Here is my project for the Bring it to the table exhibition. I have had a lot of fun playing with sugar in all it's forms! See below for the outcome. Hope to see you on Sunday at the opening – spring, 126a Front Street, Brooklyn, New York, 11am-2pm.
Sugar is a food product that teeters somewhere between good and bad. Like salt, it is a product that is used by most of the world, regardless of development, infrastructure or GNP. However, its production has led to exploitation and clearing of forests to make way for planting more sugar cane in developing countries and its growth in popularity has led to the onslaught of obesity in both children and adults in developed countries. Conversely, sugar cane has also been developed as a feasible alternative energy source, making its very existence something we may depend upon more heavily in the future.

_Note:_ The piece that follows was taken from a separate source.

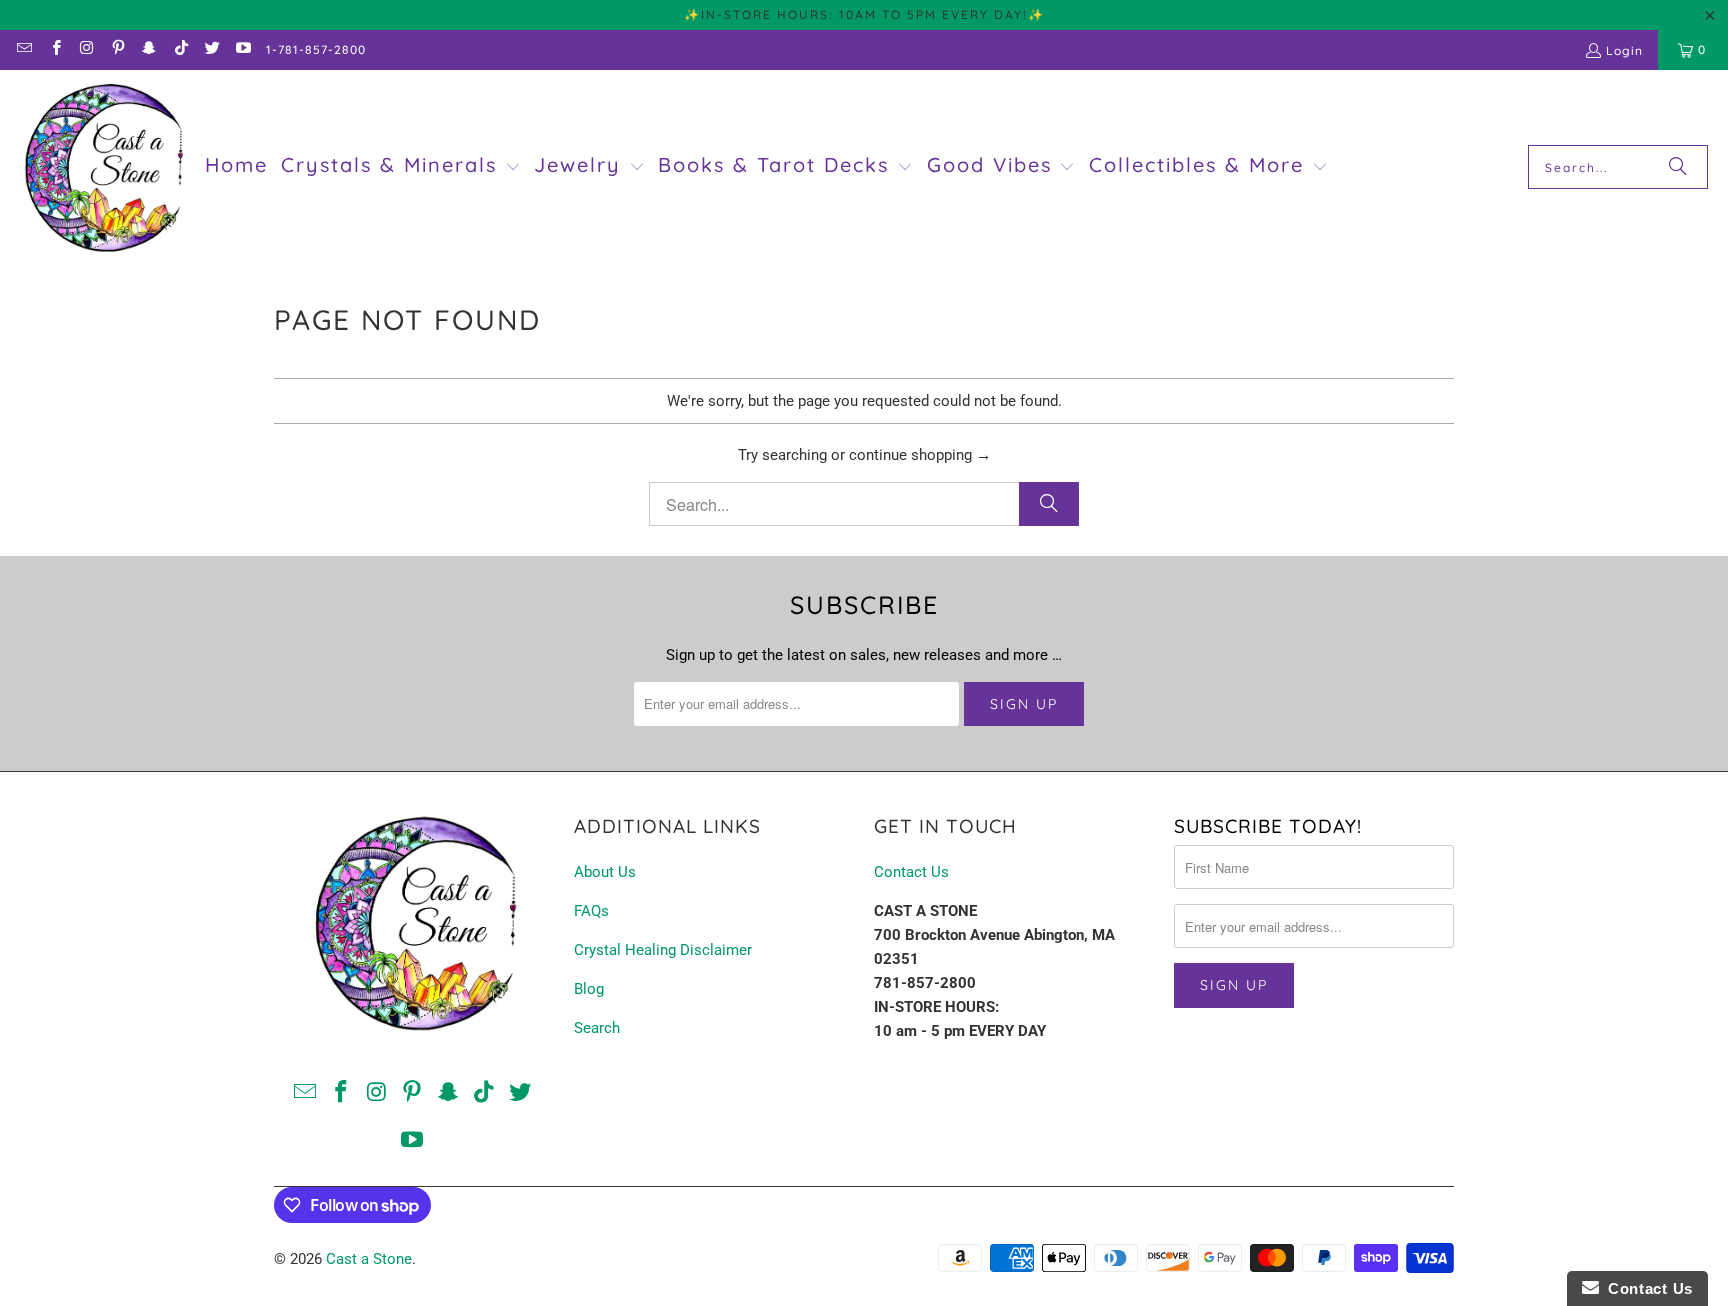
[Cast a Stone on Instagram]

Considering the many faces that sugar takes, Natasha Chetiyawardana has explored sugar in its many forms for Spring gallery’s Bring it to the table project. Taking sugar in its original form, a pen was whittled from a piece of sugar cane, ready to chew on in that moment of thought and contemplation, hopefully there to provoke thought itself. Secondly, a sugar bowl was made from the by-product of sugar production, bagasse, the fibre that is left when the juice is extracted from the cane. The fibers were mixed with soy resin to create a new life for a waste product that is usually just burned. The third exploration was looking at sugar in its usually-consumed form, the sugar cube. As a nod to the ships that haul sugar across rivers and over oceans, a small boat made of sugar floats momentarily on the foam seas of a cappuccino and eventually sinks. A sugar man sits on the precipice that is the edge of a cup, dipping his feet into the drink to test the waters. A little poke from a sugar-hungry finger pushes him over the edge.